4. Alíquota única de IRRF para aplicações financeiras e ganhos em bolsa: instituição de alíquota de 17,5% sobre todos os rendimentos de aplicações financeiras no País, inclusive ganhos em bolsa, em substituição às regras anteriores (22,5% a 15% para renda fixa, 15% para ações e 20% para FIIs e Fiagros), com vigência para recebimentos a partir de 1º de janeiro de 2026, ainda que as aplicações sejam anteriores.

 

5. Tributação de títulos incentivados: títulos isentos na legislação atual passam a ser tributados pelo IRRF, à alíquota de 5%, como, por exemplo, Letras de Crédito Imobiliário e do Agronegócio (“LCI” e “LCA”), Certificados de Recebíveis Imobiliários e do Agronegócio (“CRI” e “CRA”), e debêntures incentivadas de infraestrutura.

 

6. FIIs e Fiagros: a legislação especifica a isenção de imposto sobre a renda decorrente da totalidade das operações dos Fundos; reduz, de 20% para 17,5%, o IRRF sobre os rendimentos distribuídos aos cotistas; e institui alíquota de 5% sobre os rendimentos auferidos por cotistas até então isentos.

 

7. FIP-IE e FIP-PD&I: redução da alíquota geral de 20% para 17,5%, com instituição de IRRF de 5% para pessoas físicas, até então isentas.

 

8. ETFs de renda fixa: instituição de alíquota única de 20%, em substituição às alíquotas de 15% a 25% da legislação atual.

 

9. Demais Fundos: incidência de alíquota única de 17,5% sobre rendimentos, amortizações ou resgates de cotas, inclusive na modalidade de antecipação (come-cotas).

 

10. Compensação de perdas em aplicações financeiras: as perdas em aplicações financeiras ocorridas a partir de 1º de janeiro de 2026 poderão ser compensadas com rendimentos de outras aplicações financeiras declaradas na mesma ficha da Declaração de Ajuste Anual do Imposto de Renda, inclusive operações realizadas em ambiente de bolsa ou balcão organizado.

 

11. Investidores residentes no exterior: aumento da alíquota geral de 15% para 17,5% e majoração da alíquota para paraísos fiscais para 25%, inclusive para ativos virtuais, vedada a compensação entre ganhos e prejuízos.
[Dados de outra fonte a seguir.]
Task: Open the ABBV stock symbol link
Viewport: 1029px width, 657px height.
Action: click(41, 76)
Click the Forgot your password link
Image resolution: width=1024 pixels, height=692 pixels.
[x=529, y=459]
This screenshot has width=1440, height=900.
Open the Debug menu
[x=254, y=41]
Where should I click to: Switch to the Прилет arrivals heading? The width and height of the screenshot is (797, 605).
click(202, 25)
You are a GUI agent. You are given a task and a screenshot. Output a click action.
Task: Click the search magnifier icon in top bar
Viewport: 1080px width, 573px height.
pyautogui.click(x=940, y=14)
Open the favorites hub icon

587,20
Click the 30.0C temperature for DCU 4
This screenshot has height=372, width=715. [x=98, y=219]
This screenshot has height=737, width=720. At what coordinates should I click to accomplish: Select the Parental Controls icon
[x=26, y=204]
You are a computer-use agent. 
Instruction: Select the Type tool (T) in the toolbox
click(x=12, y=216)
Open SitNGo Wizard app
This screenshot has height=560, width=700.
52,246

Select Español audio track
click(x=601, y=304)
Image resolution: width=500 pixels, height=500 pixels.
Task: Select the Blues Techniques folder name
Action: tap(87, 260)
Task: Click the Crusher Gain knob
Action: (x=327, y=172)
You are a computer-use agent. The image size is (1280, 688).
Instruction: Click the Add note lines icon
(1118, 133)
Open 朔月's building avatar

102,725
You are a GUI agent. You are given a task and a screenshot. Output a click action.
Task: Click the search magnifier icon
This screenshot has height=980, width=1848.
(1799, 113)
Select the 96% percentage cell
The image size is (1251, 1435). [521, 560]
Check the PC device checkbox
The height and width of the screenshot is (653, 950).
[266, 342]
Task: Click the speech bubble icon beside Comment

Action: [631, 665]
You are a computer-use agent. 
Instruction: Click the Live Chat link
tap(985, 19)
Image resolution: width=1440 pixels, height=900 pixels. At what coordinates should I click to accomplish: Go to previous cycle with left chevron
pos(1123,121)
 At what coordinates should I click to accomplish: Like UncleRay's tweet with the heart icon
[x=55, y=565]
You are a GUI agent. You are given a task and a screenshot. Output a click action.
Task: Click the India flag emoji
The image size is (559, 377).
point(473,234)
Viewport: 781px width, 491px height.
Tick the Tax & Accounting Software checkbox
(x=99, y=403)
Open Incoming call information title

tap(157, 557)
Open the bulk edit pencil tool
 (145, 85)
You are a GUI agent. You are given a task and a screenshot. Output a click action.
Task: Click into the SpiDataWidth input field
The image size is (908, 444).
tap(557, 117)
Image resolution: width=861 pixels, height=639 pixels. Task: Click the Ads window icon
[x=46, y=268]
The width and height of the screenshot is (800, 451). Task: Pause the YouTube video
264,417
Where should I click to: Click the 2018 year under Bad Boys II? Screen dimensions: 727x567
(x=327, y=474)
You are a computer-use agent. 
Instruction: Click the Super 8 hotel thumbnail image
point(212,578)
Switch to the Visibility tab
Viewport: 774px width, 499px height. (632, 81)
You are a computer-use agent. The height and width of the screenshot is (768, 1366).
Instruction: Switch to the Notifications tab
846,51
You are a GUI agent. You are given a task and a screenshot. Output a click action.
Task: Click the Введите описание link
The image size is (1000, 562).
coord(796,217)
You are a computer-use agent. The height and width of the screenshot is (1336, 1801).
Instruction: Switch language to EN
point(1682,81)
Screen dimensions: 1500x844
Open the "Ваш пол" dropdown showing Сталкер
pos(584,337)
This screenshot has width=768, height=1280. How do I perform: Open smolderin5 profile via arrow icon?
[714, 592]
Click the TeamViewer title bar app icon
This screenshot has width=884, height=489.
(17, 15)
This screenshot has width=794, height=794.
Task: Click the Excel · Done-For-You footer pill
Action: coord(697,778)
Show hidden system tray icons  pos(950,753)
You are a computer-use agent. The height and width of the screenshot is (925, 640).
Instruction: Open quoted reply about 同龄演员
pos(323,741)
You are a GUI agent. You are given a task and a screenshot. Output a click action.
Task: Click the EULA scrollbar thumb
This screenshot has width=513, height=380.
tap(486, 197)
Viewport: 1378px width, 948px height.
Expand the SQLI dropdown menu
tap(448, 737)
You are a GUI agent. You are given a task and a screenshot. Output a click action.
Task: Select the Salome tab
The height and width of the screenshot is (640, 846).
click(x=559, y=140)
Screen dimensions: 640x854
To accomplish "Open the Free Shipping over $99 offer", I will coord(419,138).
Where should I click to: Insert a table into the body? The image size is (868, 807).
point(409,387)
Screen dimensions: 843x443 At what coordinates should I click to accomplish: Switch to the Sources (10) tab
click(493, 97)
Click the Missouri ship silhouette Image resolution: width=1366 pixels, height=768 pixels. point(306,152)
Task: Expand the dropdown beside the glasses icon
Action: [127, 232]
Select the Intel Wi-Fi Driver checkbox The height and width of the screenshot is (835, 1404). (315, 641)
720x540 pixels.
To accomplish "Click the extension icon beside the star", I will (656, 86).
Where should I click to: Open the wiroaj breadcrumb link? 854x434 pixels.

Foi mantida a isenção para aplicações em ações, bônus de subscrição e recibos de subscrição negociados em bolsa, desde que cumpridos os requisitos regulatórios da CVM e do CMN.

 

12. Investimentos de pessoas físicas no exterior: aumento da alíquota de 15% para 17,5% sobre a parcela anual de rendimentos tributados pela Lei nº 14.754/2023.

 

13. Majoração de IRRF sobre Juros sobre Capital Próprio (“JCP”): aumento da alíquota de 15% para 20%, mantida a dedutibilidade para fins de IRPJ e CSLL.

 

14. Majoração de CSLL: aumento da alíquota de (i) 9% para 15%, para Instituições de Pagamento (“IPs”), administradoras de mercado de balcão organizado, as bolsas de valores e de mercadorias e futuros, as entidades de liquidação e compensação e outras sociedades que, em razão da natureza de suas operações, assim venham a ser consideradas pelo CMN, inclusive as Sociedades de Crédito Direto (“SCDs”), as Sociedades de Empréstimo entre Pessoas (“SPEs”); e (ii) de 15% para 20%, para Sociedades de Crédito, Financiamento e Investimento (“SCFIs”) e sociedades de capitalização.

 

15. Hedge no exterior: alíquota zero de IRRF sobre rendimentos de operações de hedge realizadas com contraparte no exterior, bem como admissão de dedutibilidade das perdas em tais operações, desde que cumpridos requisitos específicos da legislação.

 

16. Tributação de criptoativos: incidência de IRRF à alíquota única de 17,5%, em substituição à alíquota regressiva, sobre o ganho líquido ou rendimento obtido nas operações com ativos virtuais, vedada a compensação cruzada entre perdas com criptoativos e ganhos com ativos financeiros tradicionais.

 

As medidas, altamente impopulares, já enfrentam resistência de parte do Congresso, que estuda a aprovação de Decreto Legislativo para sustar os efeitos dos recentes Decretos que alteraram as regras do IOF, bem como a devolução da Medida Provisória, a fim de evitar qualquer produção de efeitos.

 

O tema ainda será objeto de amplo debate no Congresso e na sociedade ao longo dos próximos meses.